Clinical Relevance of Torque Teno Virus (TTV) in HIV/HCV Coinfected and HCV Monoinfected Patients Treated with Direct-Acting Antiviral Therapy.

Torque Teno virus (TTV) is a ubiquitous virus that causes chronic infection in humans with unknown clinical consequences. Here, we investigated the influence of TTV infection on HCV direct-acting antiviral (DAA) efficacy in HIV/HCV coinfected and HCV monoinfected patients as controls. Of 92 study patients, 79.3% were TTV DNA positive; untreated patients exhibited a significantly higher proportion of TTV DNA-positivity vs. sustained virological response (SVR) patients (100.0% vs. 65.2%, p < 0.001), while TTV positivity was not significant in DAA failure patients vs.
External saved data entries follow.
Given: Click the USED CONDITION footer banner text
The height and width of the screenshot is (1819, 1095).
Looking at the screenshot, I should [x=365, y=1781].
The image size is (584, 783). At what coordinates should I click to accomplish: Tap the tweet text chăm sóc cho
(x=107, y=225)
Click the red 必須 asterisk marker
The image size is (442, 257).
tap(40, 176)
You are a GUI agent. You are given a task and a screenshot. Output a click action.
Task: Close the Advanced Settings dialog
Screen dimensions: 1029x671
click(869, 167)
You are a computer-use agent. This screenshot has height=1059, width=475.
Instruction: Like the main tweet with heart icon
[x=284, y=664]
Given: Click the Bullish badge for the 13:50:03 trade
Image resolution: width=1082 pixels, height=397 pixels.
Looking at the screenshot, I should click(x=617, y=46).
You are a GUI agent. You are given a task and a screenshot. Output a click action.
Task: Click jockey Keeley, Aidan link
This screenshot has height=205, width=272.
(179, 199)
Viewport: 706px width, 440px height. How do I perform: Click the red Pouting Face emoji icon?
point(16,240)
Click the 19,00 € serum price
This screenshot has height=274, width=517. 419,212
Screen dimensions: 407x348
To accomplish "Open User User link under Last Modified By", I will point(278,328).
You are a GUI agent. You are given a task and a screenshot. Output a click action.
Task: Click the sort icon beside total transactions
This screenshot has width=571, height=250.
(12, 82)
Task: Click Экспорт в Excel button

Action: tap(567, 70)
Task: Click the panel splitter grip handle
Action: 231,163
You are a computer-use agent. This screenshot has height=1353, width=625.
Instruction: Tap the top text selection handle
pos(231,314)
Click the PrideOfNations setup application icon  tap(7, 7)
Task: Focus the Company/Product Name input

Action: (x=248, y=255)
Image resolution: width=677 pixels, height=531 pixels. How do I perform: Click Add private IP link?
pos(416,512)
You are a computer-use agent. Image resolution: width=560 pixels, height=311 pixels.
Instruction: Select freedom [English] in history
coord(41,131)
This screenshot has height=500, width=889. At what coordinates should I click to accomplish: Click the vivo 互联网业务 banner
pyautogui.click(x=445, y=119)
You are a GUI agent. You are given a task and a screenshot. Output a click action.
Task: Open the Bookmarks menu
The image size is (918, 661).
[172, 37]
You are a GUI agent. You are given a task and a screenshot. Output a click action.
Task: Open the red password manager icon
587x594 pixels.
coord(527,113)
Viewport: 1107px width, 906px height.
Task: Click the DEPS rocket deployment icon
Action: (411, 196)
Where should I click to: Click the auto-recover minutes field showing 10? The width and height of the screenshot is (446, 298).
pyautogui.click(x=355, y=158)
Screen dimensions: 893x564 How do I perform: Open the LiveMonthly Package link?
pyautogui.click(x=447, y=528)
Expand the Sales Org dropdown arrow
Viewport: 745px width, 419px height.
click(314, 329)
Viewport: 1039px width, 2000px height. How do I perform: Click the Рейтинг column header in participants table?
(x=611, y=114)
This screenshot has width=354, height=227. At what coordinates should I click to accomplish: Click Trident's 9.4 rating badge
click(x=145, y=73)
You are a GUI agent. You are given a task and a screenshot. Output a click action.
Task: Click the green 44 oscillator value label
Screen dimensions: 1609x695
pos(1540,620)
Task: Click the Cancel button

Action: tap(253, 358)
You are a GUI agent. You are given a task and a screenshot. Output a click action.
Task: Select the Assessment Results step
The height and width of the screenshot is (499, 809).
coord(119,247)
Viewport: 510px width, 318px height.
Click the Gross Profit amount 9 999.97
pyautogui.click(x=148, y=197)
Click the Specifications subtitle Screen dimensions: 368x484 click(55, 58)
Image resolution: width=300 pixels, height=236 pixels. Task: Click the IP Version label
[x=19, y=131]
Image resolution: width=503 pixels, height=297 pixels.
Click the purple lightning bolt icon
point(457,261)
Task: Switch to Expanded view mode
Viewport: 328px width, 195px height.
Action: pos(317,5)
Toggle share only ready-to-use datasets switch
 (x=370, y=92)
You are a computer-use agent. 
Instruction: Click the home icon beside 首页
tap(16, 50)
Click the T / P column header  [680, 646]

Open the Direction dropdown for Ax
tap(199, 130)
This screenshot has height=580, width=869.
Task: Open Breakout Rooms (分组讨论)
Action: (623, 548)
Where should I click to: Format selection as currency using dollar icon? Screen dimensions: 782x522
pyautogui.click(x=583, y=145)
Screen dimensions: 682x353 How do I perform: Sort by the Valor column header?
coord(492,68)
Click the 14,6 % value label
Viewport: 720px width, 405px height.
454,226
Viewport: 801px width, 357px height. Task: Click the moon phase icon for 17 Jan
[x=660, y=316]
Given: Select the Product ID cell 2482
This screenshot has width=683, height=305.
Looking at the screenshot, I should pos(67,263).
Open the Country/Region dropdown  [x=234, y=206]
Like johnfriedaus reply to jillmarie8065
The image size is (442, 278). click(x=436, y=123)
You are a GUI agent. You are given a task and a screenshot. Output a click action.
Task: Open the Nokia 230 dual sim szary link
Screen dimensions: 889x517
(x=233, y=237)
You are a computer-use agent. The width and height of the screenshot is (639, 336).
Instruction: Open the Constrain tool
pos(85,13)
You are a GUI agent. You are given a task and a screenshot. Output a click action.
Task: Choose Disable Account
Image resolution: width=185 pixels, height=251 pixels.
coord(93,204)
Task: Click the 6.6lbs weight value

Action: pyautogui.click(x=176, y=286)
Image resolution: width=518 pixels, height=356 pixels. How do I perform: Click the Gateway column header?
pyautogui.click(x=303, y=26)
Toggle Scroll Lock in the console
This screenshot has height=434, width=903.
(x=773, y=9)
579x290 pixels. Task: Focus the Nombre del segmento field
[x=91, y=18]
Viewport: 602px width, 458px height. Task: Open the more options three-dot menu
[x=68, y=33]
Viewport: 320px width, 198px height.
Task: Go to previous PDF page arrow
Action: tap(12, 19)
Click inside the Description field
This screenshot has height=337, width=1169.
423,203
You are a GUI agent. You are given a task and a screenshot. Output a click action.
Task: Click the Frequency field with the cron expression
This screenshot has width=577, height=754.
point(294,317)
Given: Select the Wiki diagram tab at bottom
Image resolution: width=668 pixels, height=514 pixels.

SVR patients despite HIV/HCV coinfection. TTV DNA viral load was higher among HCV monoinfected patients vs. HIV/HCV coinfected, although marginally significant ( p = 0.074) and no significant viral load difference was detected between DAA failures and SVR patients, while untreated vs. SVR patients had a significantly higher viral load (19,884, IQR 5977-333,534, vs. 469, IQR 10-4124, p = 0.004). Alpha-genogroup 3 TTV was the most prevalent genetic group, and no specific strain or genogroup was observed in relapser patients. Among HIV/HCV patients with HCV RNA detectable at end of treatment (EOT), TTV DNA was detected in 9/17 treatment responder patients and 3/5 relapser patients, thus, TTV infection does not appear to influence the control HCV viremia after EOT. Levels of IL-6 IL-4, and CD14 were not significantly different between TTV PCR-positive and -negative patients. These results suggest no association between TTV DNA positivity or viral load and HCV DAA failure whether patients were HIV/HCV coinfected or HCV monoinfected.